» **Stored records**:
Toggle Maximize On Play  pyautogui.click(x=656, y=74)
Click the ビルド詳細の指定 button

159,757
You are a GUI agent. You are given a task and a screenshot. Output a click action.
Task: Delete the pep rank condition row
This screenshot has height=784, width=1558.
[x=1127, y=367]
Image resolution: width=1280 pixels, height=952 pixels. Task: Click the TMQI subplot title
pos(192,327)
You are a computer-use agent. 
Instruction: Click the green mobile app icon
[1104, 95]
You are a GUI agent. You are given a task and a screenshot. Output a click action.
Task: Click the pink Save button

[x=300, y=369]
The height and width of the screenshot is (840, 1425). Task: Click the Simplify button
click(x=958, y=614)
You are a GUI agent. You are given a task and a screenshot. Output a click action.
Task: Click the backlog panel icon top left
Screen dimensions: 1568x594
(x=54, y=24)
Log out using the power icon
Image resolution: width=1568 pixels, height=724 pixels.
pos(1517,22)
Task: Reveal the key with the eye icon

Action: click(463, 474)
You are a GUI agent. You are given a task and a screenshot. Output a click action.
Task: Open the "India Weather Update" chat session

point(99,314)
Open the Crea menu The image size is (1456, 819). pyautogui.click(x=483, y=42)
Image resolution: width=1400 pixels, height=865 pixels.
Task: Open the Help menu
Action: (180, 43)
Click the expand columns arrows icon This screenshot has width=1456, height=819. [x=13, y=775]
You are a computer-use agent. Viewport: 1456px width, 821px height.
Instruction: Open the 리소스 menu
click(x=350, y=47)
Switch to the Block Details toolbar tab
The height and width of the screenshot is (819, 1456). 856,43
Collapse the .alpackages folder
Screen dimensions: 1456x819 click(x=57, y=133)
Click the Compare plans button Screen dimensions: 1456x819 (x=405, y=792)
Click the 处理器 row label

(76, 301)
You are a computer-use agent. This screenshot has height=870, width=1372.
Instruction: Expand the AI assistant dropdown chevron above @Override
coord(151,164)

» **INSTRUCTIONS TO FOLLOW**: What you return should match the data character for character.

» **WRITTEN RESPONSE**:
Toggle Maximize On Play  pyautogui.click(x=656, y=74)
Click the ビルド詳細の指定 button

159,757
You are a GUI agent. You are given a task and a screenshot. Output a click action.
Task: Delete the pep rank condition row
This screenshot has height=784, width=1558.
[x=1127, y=367]
Image resolution: width=1280 pixels, height=952 pixels. Task: Click the TMQI subplot title
pos(192,327)
You are a computer-use agent. 
Instruction: Click the green mobile app icon
[1104, 95]
You are a GUI agent. You are given a task and a screenshot. Output a click action.
Task: Click the pink Save button

[x=300, y=369]
The height and width of the screenshot is (840, 1425). Task: Click the Simplify button
click(x=958, y=614)
You are a GUI agent. You are given a task and a screenshot. Output a click action.
Task: Click the backlog panel icon top left
Screen dimensions: 1568x594
(x=54, y=24)
Log out using the power icon
Image resolution: width=1568 pixels, height=724 pixels.
pos(1517,22)
Task: Reveal the key with the eye icon

Action: click(463, 474)
You are a GUI agent. You are given a task and a screenshot. Output a click action.
Task: Open the "India Weather Update" chat session

point(99,314)
Open the Crea menu The image size is (1456, 819). pyautogui.click(x=483, y=42)
Image resolution: width=1400 pixels, height=865 pixels.
Task: Open the Help menu
Action: (180, 43)
Click the expand columns arrows icon This screenshot has width=1456, height=819. [x=13, y=775]
You are a computer-use agent. Viewport: 1456px width, 821px height.
Instruction: Open the 리소스 menu
click(x=350, y=47)
Switch to the Block Details toolbar tab
The height and width of the screenshot is (819, 1456). 856,43
Collapse the .alpackages folder
Screen dimensions: 1456x819 click(x=57, y=133)
Click the Compare plans button Screen dimensions: 1456x819 (x=405, y=792)
Click the 处理器 row label

(76, 301)
You are a computer-use agent. This screenshot has height=870, width=1372.
Instruction: Expand the AI assistant dropdown chevron above @Override
coord(151,164)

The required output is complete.